Arthrography is one way doctors diagnose wrist pain. By injecting the wrist with a special substance, doctors can see problems in the wrist that may be causing symptoms. Recently, this method has been put under the microscope. Some think arthrography finds problems where there are none, or locates problems in the wrong places. Others have noted that arthrography misses problems that are then identified by arthroscopy, a technique that uses a small TV camera to see under the skin. Can arthrogram results be trusted? If your wrist arthrogram comes out “normal,” what does it mean?
These doctors wanted to see how people with normal wrist arthrograms were doing at least two years later. They surveyed 42 patients who had inconclusive physical exams, and normal arthrogram and X-ray results. The patients averaged 26 years old. They had experienced symptoms for about a year. Most of them had a specific wrist injury. Others had clicking or grinding in the wrist. The kind of arthrogram used was single injection. (Triple injection has come into use more recently, with more accurate results.)
After getting normal arthrography results, patients were treated with splints, anti-inflammatory medication, and activity modification. They did not have surgery.
Patients were followed up about six years after arthrography. Compared to people with no history of wrist symptoms, the patients in this study had more problems doing daily activities. These activities included opening a tight jar, doing heavy household chores, carrying objects over 10 pounds, and doing recreational activities that involved the hand or arm. Mild pain, stiffness, and weakness of the wrist were also common. However, these problems were fairly low overall. Nearly half of the patients had no real day-to-day problems because of their wrists. Also, wrist problems didn’t affect patients’ physical or mental well-being.
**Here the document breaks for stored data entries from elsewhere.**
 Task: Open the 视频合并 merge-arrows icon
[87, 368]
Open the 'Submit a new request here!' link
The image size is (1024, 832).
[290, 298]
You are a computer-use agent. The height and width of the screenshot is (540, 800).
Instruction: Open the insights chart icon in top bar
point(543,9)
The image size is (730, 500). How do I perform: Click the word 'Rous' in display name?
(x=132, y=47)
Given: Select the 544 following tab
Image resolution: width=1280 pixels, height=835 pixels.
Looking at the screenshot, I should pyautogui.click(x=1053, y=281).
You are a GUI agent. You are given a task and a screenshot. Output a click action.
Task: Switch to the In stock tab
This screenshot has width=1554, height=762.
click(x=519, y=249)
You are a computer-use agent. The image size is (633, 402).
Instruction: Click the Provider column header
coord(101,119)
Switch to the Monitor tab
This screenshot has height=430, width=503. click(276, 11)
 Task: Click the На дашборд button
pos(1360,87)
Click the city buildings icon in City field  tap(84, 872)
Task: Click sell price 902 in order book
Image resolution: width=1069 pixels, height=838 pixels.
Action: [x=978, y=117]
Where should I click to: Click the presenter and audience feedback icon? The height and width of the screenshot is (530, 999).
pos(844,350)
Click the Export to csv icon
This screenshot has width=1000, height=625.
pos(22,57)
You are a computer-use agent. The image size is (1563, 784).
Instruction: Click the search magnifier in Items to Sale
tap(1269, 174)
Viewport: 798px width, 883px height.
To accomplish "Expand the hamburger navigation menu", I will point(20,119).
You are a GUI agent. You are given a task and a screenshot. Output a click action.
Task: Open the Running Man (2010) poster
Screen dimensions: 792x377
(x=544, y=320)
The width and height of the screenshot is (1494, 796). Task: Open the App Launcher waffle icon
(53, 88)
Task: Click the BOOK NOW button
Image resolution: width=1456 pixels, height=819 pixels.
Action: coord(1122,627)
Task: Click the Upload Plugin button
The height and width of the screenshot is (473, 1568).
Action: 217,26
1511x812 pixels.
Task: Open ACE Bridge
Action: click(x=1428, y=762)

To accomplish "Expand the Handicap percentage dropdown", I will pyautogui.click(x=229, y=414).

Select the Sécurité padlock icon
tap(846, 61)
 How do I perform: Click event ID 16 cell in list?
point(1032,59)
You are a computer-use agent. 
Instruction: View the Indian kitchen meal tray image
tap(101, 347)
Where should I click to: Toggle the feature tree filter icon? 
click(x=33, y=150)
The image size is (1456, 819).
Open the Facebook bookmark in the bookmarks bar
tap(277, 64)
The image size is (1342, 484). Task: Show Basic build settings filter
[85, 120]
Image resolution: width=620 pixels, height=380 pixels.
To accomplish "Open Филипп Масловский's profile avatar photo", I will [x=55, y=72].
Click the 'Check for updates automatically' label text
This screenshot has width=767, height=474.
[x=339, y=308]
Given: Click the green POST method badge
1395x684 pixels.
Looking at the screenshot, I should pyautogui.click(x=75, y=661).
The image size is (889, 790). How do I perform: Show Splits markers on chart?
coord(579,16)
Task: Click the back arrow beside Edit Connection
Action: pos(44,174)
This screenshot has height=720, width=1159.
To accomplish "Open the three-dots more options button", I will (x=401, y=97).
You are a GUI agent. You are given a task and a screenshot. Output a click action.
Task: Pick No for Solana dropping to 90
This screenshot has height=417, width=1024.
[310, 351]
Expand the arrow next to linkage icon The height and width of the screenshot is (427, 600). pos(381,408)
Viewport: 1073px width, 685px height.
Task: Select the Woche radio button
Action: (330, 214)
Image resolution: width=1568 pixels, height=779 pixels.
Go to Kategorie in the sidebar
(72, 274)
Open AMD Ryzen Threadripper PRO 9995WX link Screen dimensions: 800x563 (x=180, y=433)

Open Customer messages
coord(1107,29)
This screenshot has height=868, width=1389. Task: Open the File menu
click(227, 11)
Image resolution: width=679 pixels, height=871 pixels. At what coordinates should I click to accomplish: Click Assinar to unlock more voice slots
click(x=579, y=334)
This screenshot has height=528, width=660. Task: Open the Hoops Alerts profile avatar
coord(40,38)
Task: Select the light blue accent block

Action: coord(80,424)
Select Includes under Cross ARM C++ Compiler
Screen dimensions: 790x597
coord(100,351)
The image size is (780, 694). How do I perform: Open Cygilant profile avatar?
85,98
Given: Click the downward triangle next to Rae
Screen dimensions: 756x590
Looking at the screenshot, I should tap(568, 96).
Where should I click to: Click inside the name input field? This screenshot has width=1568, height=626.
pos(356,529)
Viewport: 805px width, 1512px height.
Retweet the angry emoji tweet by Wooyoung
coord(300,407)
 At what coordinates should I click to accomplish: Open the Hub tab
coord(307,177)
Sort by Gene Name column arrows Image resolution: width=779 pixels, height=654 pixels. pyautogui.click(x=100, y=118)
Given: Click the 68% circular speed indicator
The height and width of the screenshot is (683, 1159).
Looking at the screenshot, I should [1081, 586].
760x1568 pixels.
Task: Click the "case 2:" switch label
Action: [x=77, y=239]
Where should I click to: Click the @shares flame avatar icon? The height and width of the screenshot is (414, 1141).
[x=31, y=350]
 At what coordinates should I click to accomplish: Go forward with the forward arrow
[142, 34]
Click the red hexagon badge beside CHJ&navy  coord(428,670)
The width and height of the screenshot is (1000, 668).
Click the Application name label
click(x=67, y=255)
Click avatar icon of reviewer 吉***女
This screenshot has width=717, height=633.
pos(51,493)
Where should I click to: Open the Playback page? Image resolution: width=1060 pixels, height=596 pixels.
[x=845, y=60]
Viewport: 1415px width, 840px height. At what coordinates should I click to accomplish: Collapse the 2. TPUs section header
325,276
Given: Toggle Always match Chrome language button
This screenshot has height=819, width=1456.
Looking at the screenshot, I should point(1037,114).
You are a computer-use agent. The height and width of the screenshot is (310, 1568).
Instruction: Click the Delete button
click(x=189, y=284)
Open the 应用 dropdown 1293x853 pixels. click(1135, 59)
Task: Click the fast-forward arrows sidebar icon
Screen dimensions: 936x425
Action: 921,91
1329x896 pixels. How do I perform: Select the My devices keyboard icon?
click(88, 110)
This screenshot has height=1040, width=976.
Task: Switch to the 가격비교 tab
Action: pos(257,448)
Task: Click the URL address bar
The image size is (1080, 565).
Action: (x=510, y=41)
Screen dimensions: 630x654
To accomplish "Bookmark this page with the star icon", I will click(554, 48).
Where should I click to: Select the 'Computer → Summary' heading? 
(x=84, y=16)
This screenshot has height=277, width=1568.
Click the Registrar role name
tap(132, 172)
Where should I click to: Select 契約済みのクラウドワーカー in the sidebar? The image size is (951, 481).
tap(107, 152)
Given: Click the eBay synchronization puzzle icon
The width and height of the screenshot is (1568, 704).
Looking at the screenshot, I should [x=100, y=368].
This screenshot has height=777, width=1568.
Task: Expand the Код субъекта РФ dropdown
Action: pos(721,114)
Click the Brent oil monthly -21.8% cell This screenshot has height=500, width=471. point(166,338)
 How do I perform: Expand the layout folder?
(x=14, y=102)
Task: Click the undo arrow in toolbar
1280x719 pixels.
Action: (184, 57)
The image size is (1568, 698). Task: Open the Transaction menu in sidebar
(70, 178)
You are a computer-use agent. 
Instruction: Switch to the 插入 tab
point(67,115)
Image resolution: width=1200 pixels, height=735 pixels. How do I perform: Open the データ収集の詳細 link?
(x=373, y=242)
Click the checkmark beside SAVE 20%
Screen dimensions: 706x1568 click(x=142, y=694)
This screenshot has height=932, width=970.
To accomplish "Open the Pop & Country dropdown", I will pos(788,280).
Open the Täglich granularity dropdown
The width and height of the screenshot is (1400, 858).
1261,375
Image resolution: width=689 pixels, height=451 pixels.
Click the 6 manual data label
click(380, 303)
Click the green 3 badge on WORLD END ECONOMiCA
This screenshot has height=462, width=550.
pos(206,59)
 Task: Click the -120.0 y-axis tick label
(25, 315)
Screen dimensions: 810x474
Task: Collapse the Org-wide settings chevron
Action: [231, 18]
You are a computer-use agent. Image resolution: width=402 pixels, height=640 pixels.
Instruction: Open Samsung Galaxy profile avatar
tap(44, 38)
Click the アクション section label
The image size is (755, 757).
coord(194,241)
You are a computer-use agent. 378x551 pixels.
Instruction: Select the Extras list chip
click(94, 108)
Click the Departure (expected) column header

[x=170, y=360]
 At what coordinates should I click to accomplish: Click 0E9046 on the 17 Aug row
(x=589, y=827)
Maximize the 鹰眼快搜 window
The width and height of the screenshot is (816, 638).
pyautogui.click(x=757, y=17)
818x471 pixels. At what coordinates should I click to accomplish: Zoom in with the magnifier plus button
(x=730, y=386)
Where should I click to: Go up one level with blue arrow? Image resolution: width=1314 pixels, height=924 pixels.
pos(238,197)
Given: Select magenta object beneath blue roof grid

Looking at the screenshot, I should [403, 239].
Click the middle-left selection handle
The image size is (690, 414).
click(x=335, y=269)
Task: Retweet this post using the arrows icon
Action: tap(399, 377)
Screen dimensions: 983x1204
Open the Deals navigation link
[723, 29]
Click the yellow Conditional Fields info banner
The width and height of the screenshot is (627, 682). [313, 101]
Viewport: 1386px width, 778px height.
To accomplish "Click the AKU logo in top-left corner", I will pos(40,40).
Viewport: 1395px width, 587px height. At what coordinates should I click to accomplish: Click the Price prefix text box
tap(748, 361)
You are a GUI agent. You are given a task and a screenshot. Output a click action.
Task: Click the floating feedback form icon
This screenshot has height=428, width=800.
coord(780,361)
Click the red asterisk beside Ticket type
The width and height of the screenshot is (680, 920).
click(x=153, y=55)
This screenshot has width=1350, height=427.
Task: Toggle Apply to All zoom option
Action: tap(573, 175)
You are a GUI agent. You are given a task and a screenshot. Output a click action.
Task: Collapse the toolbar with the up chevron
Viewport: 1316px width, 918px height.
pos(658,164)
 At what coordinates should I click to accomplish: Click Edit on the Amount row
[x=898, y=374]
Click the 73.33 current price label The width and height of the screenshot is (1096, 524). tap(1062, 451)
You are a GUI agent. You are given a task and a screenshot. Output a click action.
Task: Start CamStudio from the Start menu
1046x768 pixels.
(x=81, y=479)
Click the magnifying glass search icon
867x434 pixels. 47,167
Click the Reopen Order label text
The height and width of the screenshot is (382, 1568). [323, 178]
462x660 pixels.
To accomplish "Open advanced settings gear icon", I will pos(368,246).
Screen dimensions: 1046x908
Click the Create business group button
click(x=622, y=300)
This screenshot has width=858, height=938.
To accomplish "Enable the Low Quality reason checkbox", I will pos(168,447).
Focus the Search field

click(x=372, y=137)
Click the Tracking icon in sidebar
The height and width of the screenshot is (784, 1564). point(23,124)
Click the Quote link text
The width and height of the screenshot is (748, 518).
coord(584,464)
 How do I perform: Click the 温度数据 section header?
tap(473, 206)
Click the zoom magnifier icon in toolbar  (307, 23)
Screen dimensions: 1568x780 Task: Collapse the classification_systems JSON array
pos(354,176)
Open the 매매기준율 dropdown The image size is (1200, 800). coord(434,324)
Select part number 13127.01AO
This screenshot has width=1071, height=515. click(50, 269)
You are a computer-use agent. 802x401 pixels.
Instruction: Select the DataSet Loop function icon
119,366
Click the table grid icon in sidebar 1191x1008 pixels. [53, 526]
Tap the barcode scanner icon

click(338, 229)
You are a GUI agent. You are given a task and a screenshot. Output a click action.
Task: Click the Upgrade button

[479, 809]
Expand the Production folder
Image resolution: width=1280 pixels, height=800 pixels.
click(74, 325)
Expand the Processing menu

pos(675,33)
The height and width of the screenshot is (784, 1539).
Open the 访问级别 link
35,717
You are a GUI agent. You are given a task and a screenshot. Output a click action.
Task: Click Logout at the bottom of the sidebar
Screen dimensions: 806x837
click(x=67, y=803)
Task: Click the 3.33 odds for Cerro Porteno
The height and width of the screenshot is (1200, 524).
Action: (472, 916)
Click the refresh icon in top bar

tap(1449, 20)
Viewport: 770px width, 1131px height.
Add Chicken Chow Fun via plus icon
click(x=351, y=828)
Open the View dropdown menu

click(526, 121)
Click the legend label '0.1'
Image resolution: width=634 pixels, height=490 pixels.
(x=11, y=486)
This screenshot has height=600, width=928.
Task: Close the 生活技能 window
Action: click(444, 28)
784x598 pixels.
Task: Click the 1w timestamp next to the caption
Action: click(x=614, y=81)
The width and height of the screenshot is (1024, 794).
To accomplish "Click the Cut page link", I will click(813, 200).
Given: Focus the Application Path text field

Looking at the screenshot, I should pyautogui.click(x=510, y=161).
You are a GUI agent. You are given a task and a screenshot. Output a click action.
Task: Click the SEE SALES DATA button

Most patients (64 percent) said their wrists had improved. Nineteen percent said their wrists were the same. Seventeen percent were worse. The longer patients had symptoms before arthrography, the more likely they were to have poor outcomes. Having a workers’ compensation claim at the time of arthrography didn’t affect patients’ outcomes.
Most patients with wrist pain who have inconclusive physical exams, normal X-rays, and normal arthrograms do well without surgery. A small percentage of patients continue to have problems. Whether these problems would be better served by another diagnostic procedure or treatment is unknown. For now, arthrography seems to be a useful tool in diagnosing wrist pain.